Robert Portman: The results are pretty dramatic. I mean we've just completed numbers of studies where you measure the delay and you see that drop off very considerably. You can lose 60 to 70% of your muscle synthetic activities and when I say synthetic activities I'm really talking about replacing muscle glycogen, restoring muscle protein levels, rebuilding muscle protein, so there's a whole sort of galaxy of effects that you miss out on and it becomes that much more difficult to come back stronger the next day.

Dave Scott: How about the concern - a lot of times when - and not to be gender specific on this, but women quite often say, well gee I don't want to eat before, I'm going to go as far as I can without any fuel and I'm certainly not going to eat afterwards because I want to burn fat. Where does that myth lie in this whole function of missing that window of opportunity?

Robert Portman: It's truly a problem. I do a lot of lecturing to college coaches who often coach female athletes and that's exactly what happens is because of their concern about weight they will finish a hard exercise, and we're talking about some pretty serious athletes, that finish a hard exercise and they don't eat. Now they pick up those calories later on in the day, we've shown that time and time again, that just because you don't eat after an exercise bout that doesn't mean you won't eat those calories for the rest of the day. You tend to pick them up at later meals, but what happens is by missing that window of opportunity you lose some of the major beneficial effects. It's certainly a problem because it's a mindset that has no basis in physiology and in fact there's certain data going back to where I explained before about this insulin resistance. Taking the calories right after exercise will actually build lean body mass. Taking them four hours later you have a greater likelihood that it'll be converted into fat so it actually works against you.

Dave Scott: Sure, I know we've talked about this a lot because I have a handful of top professional women athletes in running and also triathlon and a couple in cycling and I've mentioned this many, many times to them and they're sort of taken back that it's sort of counter intuitive to do this, but yet the research certainly shows that they should eat during that window and to really enhance that observation. Robert you mentioned the 4:1 ratio, is there any other ideal nutritional components that we should consider in a type of drink or gel or fluid? Now we're not having a bowl of beans when we finish the exercise, that's a great carbohydrate but it's not the perfect thing to put in your tank during that window. What really is that ideal nutrition compliment?

Robert Portman: Well what we looked at and probably a good example of that is Endurox R-4 because it was developed specifically for recovery. It has antioxidants in there, ENC, which we show has some beneficial effect. It also has glutamine and although it's somewhat controversial your glutamine stores are depleted during exercise and glutamine is probably the number one, it represents about 70% of the amino acids within muscles and it is depleted and glutamine is believed to have some effect on the immune system.
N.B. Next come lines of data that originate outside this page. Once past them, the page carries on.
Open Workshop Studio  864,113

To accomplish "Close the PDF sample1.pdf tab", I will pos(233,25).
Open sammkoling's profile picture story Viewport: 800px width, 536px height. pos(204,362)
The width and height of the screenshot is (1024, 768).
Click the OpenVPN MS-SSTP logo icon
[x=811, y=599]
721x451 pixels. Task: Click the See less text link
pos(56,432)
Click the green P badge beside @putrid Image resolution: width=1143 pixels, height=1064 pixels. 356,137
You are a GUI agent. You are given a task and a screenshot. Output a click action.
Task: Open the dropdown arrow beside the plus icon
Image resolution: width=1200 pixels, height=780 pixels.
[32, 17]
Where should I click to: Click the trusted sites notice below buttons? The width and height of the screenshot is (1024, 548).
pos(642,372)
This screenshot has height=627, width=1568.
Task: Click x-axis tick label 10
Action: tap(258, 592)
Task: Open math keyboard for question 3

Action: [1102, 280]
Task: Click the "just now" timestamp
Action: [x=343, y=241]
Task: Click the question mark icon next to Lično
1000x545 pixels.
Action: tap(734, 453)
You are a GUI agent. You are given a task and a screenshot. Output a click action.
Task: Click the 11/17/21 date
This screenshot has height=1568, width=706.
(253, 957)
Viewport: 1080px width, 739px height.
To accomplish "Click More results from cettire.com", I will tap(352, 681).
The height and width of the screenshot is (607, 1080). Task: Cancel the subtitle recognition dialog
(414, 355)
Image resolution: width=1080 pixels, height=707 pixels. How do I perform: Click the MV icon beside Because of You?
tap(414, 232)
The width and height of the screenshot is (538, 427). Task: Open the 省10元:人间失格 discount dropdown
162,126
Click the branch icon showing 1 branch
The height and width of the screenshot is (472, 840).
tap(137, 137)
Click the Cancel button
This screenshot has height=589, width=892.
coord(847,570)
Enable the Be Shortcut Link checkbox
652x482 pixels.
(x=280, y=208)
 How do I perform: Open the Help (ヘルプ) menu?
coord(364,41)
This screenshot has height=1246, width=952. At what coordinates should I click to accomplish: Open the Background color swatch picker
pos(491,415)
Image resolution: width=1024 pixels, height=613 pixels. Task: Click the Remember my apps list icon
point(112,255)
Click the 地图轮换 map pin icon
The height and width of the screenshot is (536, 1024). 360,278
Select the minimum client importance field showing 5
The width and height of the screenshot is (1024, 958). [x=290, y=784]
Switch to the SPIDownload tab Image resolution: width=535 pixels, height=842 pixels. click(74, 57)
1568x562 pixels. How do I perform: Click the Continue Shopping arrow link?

So if you look at a specific recovery drink like Endurox R-4 that certainly has the calories necessary but even the sports drink such as Accelerate, which again, has that 4:1 - and that 4:1 it's not just a marketing ploy. I mean the reason you need that 4:1 is the carbohydrate in a sense is the stimulus for insulin, so once you stimulate insulin then you're going to get all of the additional benefits of protein utilization.

Dave Scott: Now as far as this 4:1, I mean you're recommending fluid replacement drinks with a 4:1 ratio and you mentioned Accelerate. With that drink - now what if someone says well listen I want to make this doubly potent, how about if I add a little more protein or I increase the sugar concentration, I boost the carbohydrate levels in that, what do you think of that?

Robert Portman: Well there's two flaws there. Once you boost the protein, one of the problems and that's why the research was so interesting and how we arrived at the 4:1. If you take a large amount of protein after a workout, and this is always - has been the habit of say the body builders or the weight training people because protein is the hero nutrient and we can't get enough of it. If you take that after aerobic exercise it's actually working against you because what happens is if protein slows gastric emptying, so taking protein is actually going to slow down the absorption of - too much protein will slow the absorption of carbohydrate and the other nutrients that you need. It'll even slow down the absorption of fluid, so too much protein actually works against you. The same with carbohydrate, what we have found is there is a peak amount of carbohydrate that your body can absorb and John Ivy at University of Texas did some really elegant work here where he showed that if you kept increasing the amount of carbohydrate, you didn't get any effect in terms of glycogen storage. Now you were certainly taking in calories which certainly are going to work against you in terms of weight control, but you weren't getting any beneficial effect. So that 4:1 ratio is really ideal because you don't want too much carbohydrate because you're going to wind up converting that extra carbohydrate into fat. If you have too much protein it slows down the process.

Dave Scott: Well how about people that have multiple sessions of exercise during the day? For example, they get up early, they head out for a morning run and than at lunchtime or after work late in the day they're doing another endurance related activity. How do you advise them to fuel and what's the most important thing? I know it's kind of a big, broad question but what do you recommend for fueling? I mean obviously this window of opportunity which we've already discussed, but is there anything else that they can do in between those sessions so that they're fueling is right on for the - particularly for the second session?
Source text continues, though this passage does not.